L’étudiant tunisien de 22 ans, connu sous le pseudonyme de Marwan, a été libéré sous caution, ont annoncé plusieurs associations LGBT tunisiennes, dont Shams, Damj et Mawjoudin. Il a dû s’acquitter d’une caution de 500 dinars (environ 230 euros), précise Damj dans un communiqué.

Soupçonné d’homosexualité, Marwan avait été condamné à un an de prison ferme en septembre dernier par un tribunal de Sousse. Lors du procès, la justice avait exigé un test anal, ce qui avait conduit l’association Shams à lancer une campagne web contre ces «tests de la honte». Cette condamnation et les conditions dans lesquelles elle est intervenue avaient immédiatement fait polémique. Le ministre de la Justice tunisien Mohamed Salah Ben Aissa s’était exprimé publiquement pour l’abrogation de l’article 230 du code pénal, qui punit les relations homosexuelles de trois ans de prison. Il avait aussitôt été désavoué par le président de la République Béji Caïd Essebsi, puis limogé quelques semaines plus tard, officiellement pour d’autres raisons (lire Tunisie: Soutien de la dépénalisation de l’homosexualité, le ministre de la Justice a été limogé).
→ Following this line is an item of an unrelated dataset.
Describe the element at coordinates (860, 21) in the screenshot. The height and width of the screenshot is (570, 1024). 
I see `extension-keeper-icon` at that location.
L’Association tunisienne de soutien des minorités (ATSM) avait appelé «l’ordre des médecins à remettre en question les législations portant atteinte à l’intégrité physique et morale des individus et appelle de même les élites intellectuelles à entamer un mouvement pour l’instauration d’une culture adéquate aux droits de l’Homme.» «Soumettre une personne à un examen anal est humiliant et dégradant du point de vue humain et contraire aux articles 23 et 24 de la constitution tunisienne ainsi qu’à la Convention contre la torture, ratifiée par la Tunisie», avait expliqué le juriste Wahid Ferchichi, président de l’Association tunisienne de défense des libertés individuelles, interrogé par le Huffpost Tunisie. «Aucune disposition de la législation ne l’autorise mais le juge l’utilise comme un moyen de preuve pour faire appliquer l’article 230 du Code pénal, précisait-il. Le consentement de l’accusé devrait être requis pour ce type d’examen mais dans les faits, le suspect est mis sous pression. Son refus est retenu contre lui comme une présomption de culpabilité. Or la loi stipule la présomption d’innocence, et non pas le contraire.»
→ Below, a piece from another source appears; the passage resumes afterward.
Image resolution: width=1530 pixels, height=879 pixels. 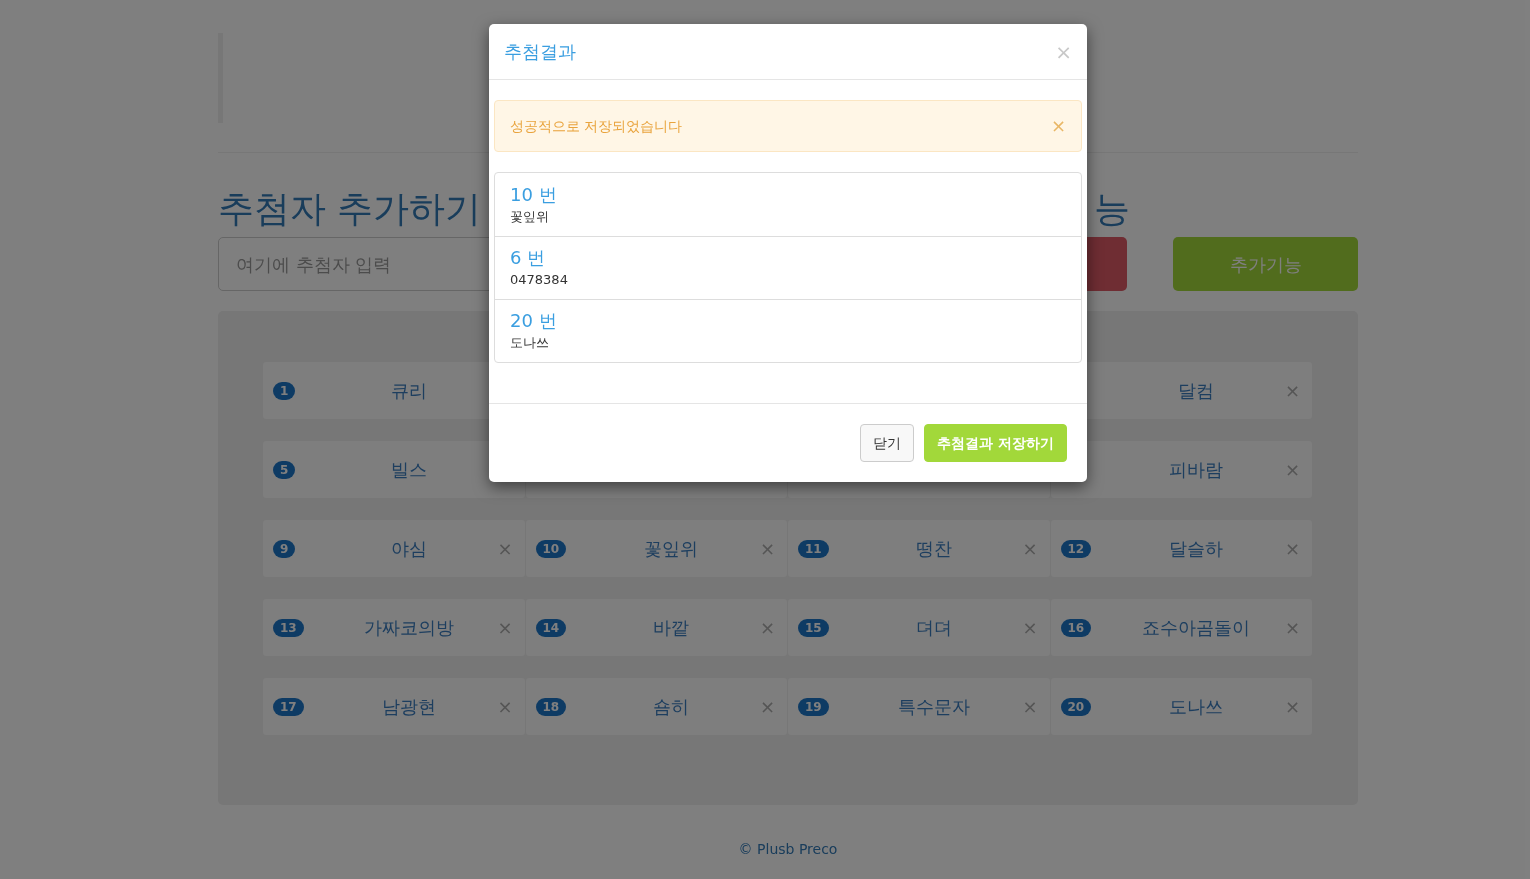 What do you see at coordinates (1112, 209) in the screenshot?
I see `page-heading: 능` at bounding box center [1112, 209].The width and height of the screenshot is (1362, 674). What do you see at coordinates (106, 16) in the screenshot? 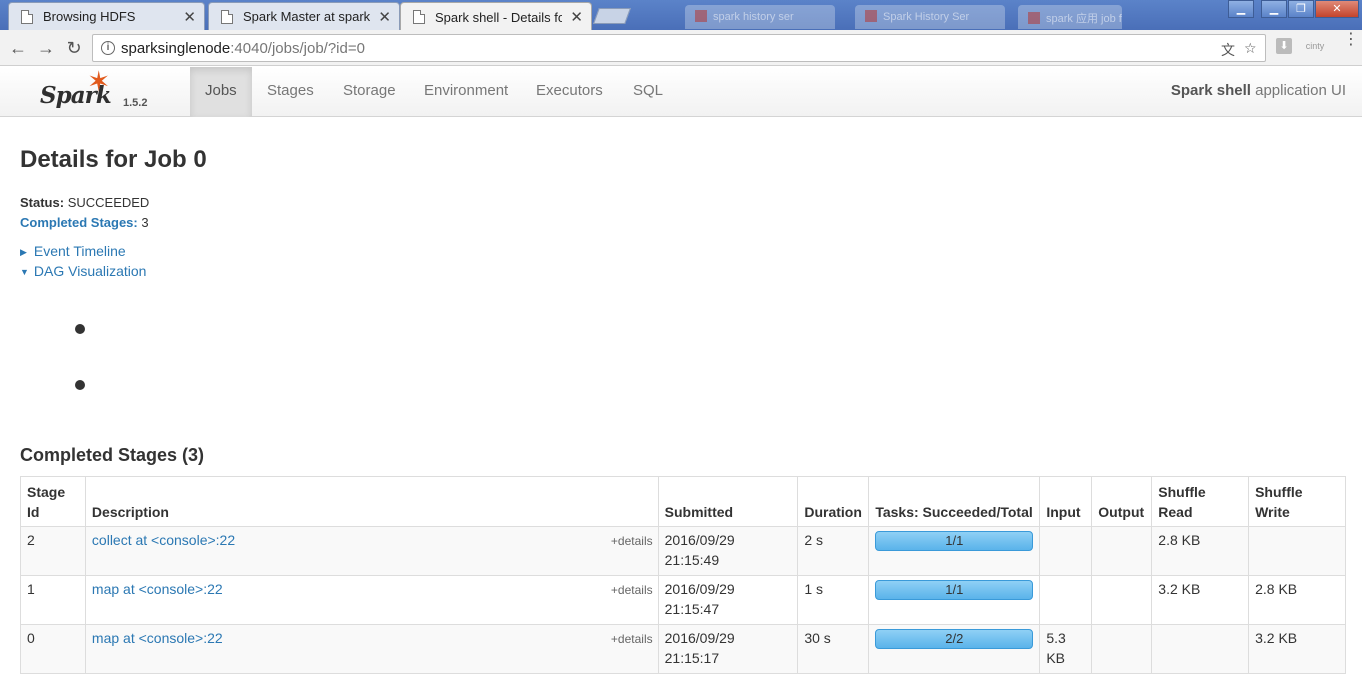
I see `browser-tab-browsing-hdfs: Browsing HDFS ✕` at bounding box center [106, 16].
«On peut qualifier ce genre d’examen médical comme un acte de torture selon sa définition en droit international. Tous ses éléments constitutifs sont là, en l’occurrence un acte intentionnel qui cause une douleur ou des souffrances aiguës, physiques ou mentales, infligé par un agent public», avait quant à elle estimé Hend Khechine, membre de l’Organisation mondiale contre la torture (OMCT), également citée par le Huffpost Tunisie.

Dans un communiqué commun, les associations LGBT tunisiennes Without Restrictions, Mawjoudin et Damj avaient condamné «l’injustice que le jeune Marwan a subie, à travers l’obligation à laquelle il a été soumis de subir un test anal (…) une violation claire de l’intégrité corporelle», dénonçant «les violences physiques et psychologiques qui lui ont été infligées pendant son arrestation» (lire Tunisie: La mobilisation se poursuit pour la libération de Marwan, emprisonné pour homosexualité). Elles s’étaient associées à la plateforme All Out pour diffuser une pétition en ligne, qui a recueilli près de 82000 signatures.

D’autres ONG se sont saisies de l’affaire, à l’instar notamment d’Amnesty International.

Si elle salue cette libération, l’association Damj souligne néanmoins qu’elle n’est que provisoire, «en attendant la prochaine date du procès d’appel prévu pour le 10 décembre 2015: date symbolique qui coïncide avec la Journée internationale des droits humains et qui remet à juste titre la question des droits et des libertés fondamentales au centre du débat autour de l’affaire de Marwan».